On one occasion in January 1900, Michael was charged with public drunkenness, and the policeman that arrested him - Constable Neill - stated in court that Michael had scratched his face and tried to bite others that helped bring him to the station, and as a result he had to be handcuffed on the street. It was stated in evidence that Michael "frothed at the mouth like a mad dog".
 
But Michael was not taking this lying down. He had the opportunity to cross-examine witnesses - including the prosecuting policmen. He wrote a question to another of the arresting policemen, Sgt. Creedon, asking if it was true that he used his baton on him that night. Creedon replied that he had - when Michael was gripping him "in the most determined fashion", Creedon had struck Michael on the knuckles.
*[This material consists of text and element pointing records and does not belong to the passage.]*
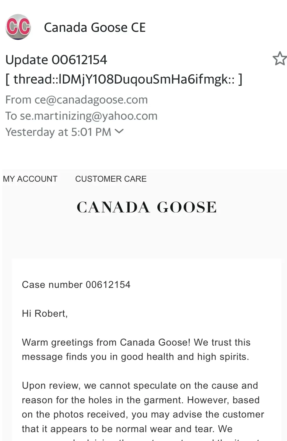Tap sender address ce@canadagoose.com
Image resolution: width=287 pixels, height=441 pixels.
(91, 100)
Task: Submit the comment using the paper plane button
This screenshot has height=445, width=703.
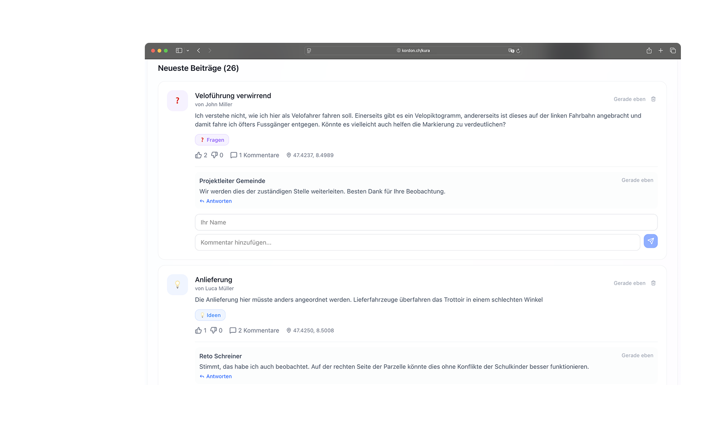Action: (x=650, y=241)
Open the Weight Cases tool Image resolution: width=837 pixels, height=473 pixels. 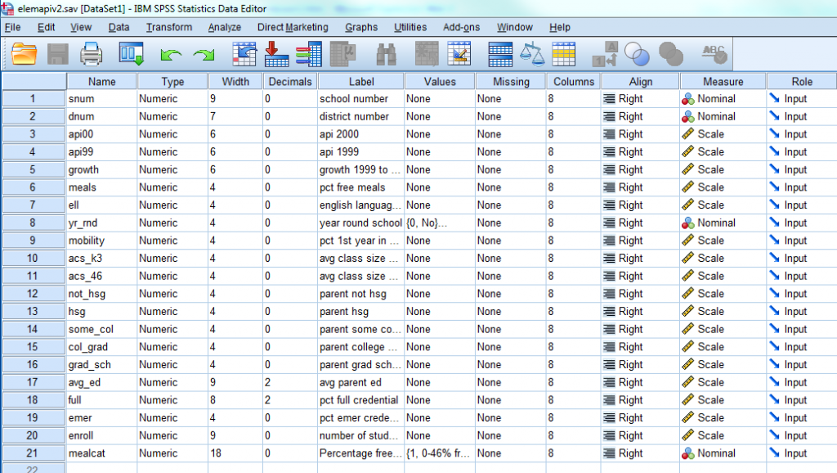tap(531, 54)
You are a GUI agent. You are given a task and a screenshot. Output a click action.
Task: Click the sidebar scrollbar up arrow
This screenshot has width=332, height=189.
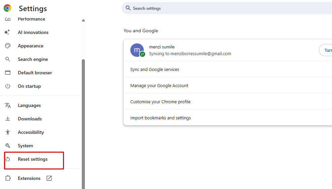[83, 21]
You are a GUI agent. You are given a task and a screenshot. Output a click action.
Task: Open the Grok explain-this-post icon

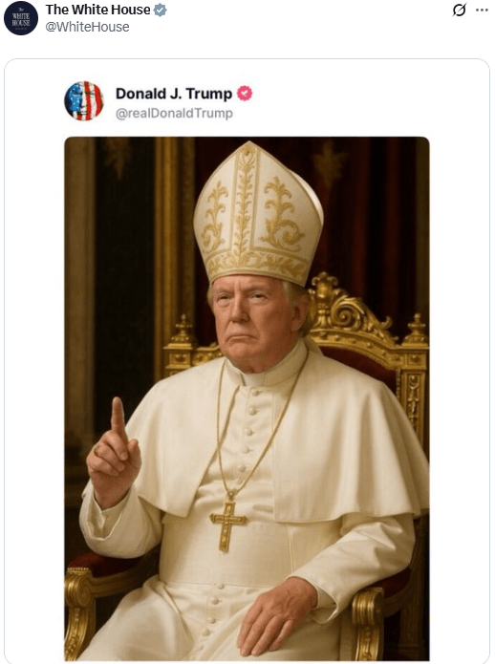click(x=460, y=10)
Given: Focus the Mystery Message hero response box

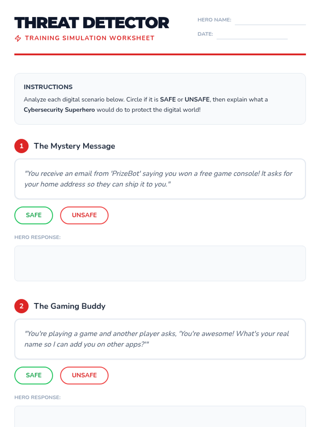Looking at the screenshot, I should click(x=160, y=263).
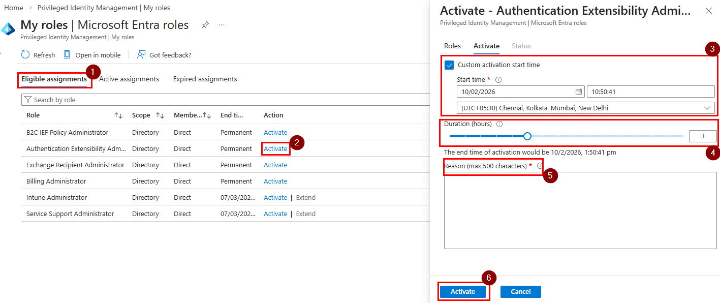Click the filter icon in Search by role
The width and height of the screenshot is (720, 303).
click(29, 99)
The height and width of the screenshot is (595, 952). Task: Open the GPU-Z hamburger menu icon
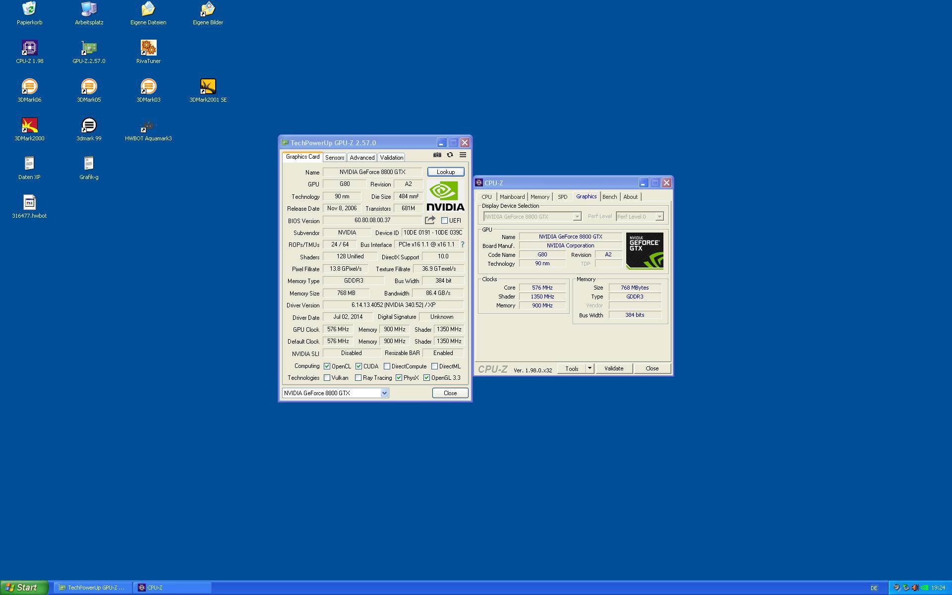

Maybe this contributed to Michael's anger - striking with a baton the fingers that he used to sign and write with, so central to the existence of a Deaf person.
 
 
 
 
Michael was sentenced to three months in prison and was eloquent in his anger at the court; he wrote to them, "Instruct the police in future to hunt the beasts off the roads and not me." Before he was taken from the court, he also wrote: "It is off to the war you should send me". This no doubt referred to the Boer War in South Africa, where Britain was putting down a rebellion of Afrikaner Boer settlers, a conflict that aroused great interest in Ireland. We can see here that despite his being Deaf and a regular 'troublemaker' for the courts, Michael kept up to date with international news.
 
Michael would continue to be a regular in front of the courts in Dungarvan. In 1944 he died in the Waterford Mental Hospital (now St Otteran's Hospital), having come at some stage before his death from the County Home in Dungarvan.